Delivery strategies for Cas9 include viral vectors such as adeno-associated virus (AAV) and lentivirus studied by teams at University of Pennsylvania, Children's Hospital of Philadelphia, Massachusetts General Hospital, Cleveland Clinic; non-viral methods include lipid nanoparticles, electroporation, and ribonucleoprotein complexes advanced at Harvard Medical School, Stanford University, MIT Koch Institute, Wyss Institute, Salk Institute. Engineering efforts to alter PAM recognition, reduce off-targets, and modulate immunogenicity involved collaborations across Genentech, Novartis, Roche, Pfizer, GlaxoSmithKline and academic labs at Yale School of Medicine, University College London, Imperial College London.
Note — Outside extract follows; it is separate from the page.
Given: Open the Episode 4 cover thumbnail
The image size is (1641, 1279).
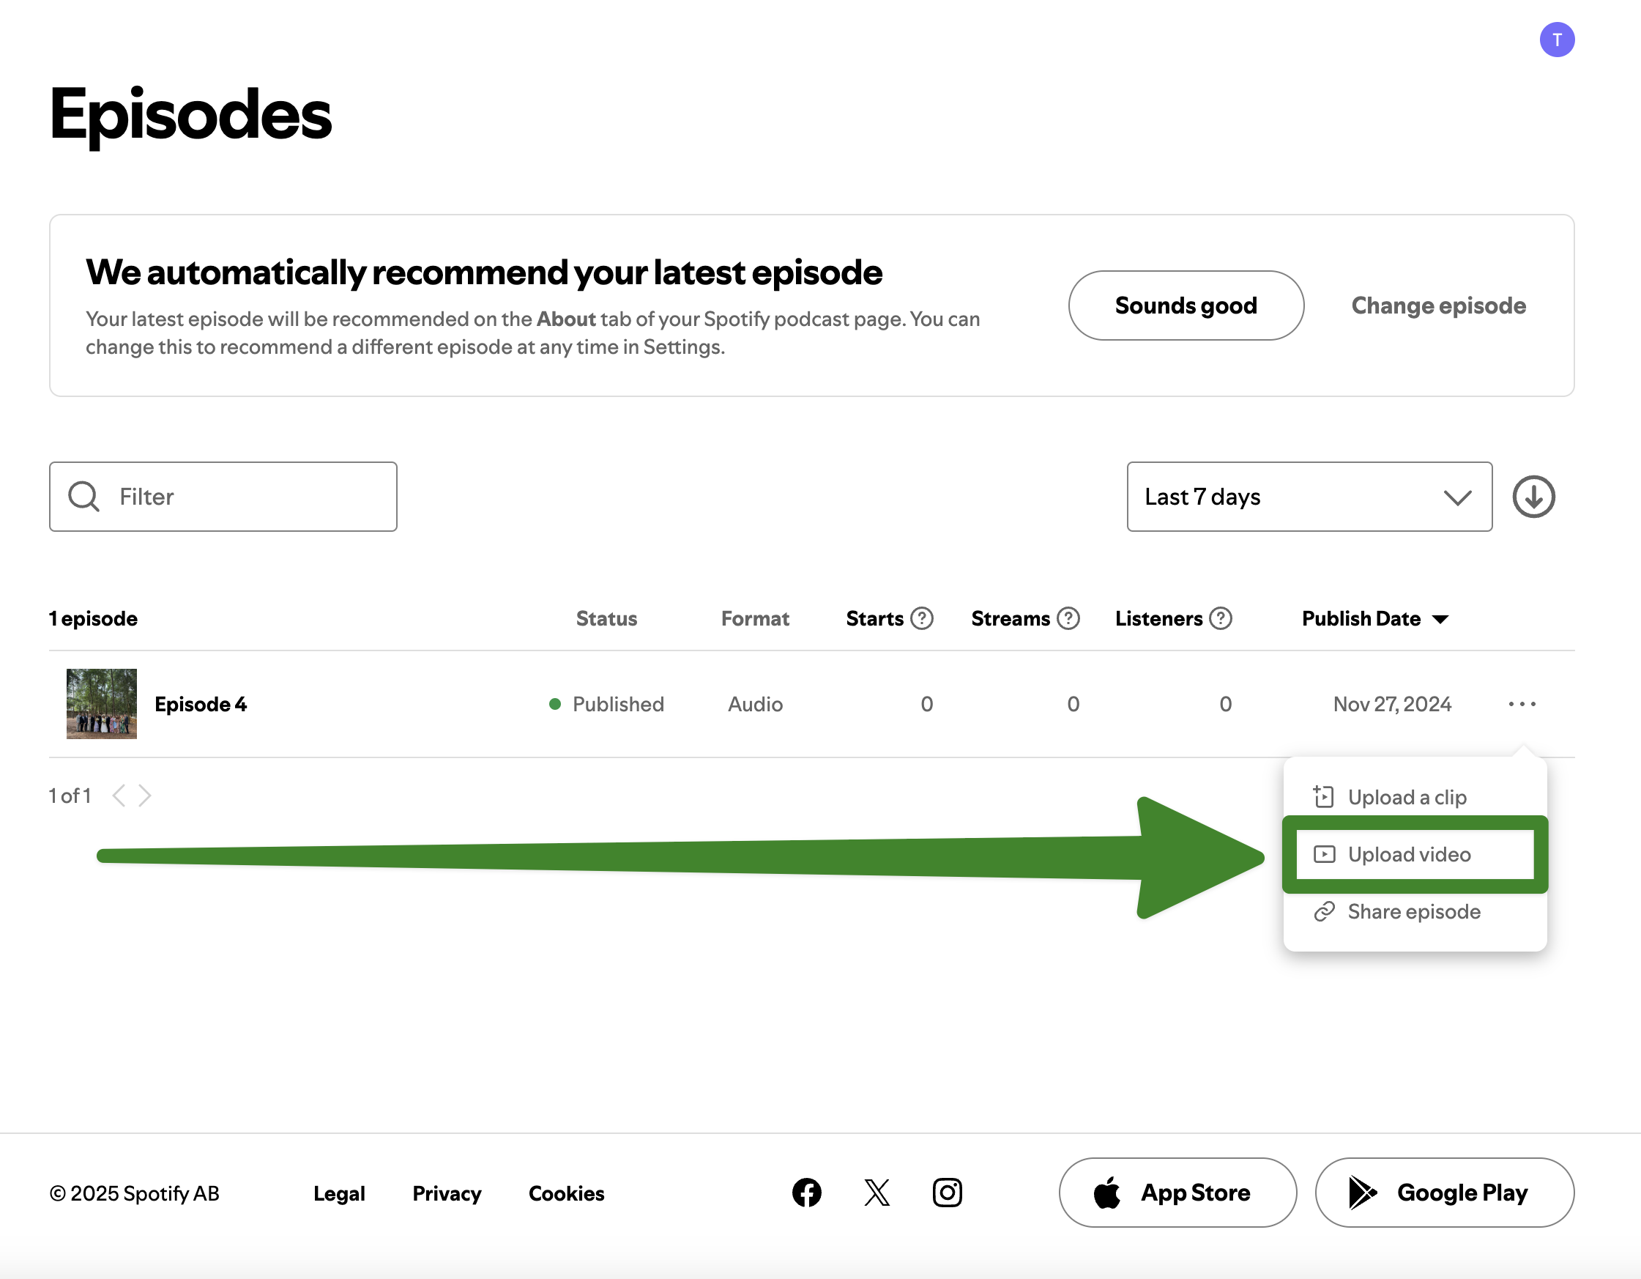Looking at the screenshot, I should click(101, 704).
Ethical, Safety, and Regulatory Considerations

Clinical and ethical debates around germline modification, somatic therapies, and dual-use research engaged stakeholders including World Health Organization, National Academy of Sciences, National Academy of Medicine, European Commission, United Nations Educational, Scientific and Cultural Organization, regulatory bodies like Food and Drug Administration, European Medicines Agency, and advisory panels assembled at National Institutes of Health, Wellcome Trust, Howard Hughes Medical Institute. High-profile events influencing policy included conferences at Asilomar Conference Grounds, proceedings involving Royal Society, Pontifical Academy of Sciences, and reports produced with contributions from Bill & Melinda Gates Foundation, Carnegie Endowment for International Peace, Center for Strategic and International Studies.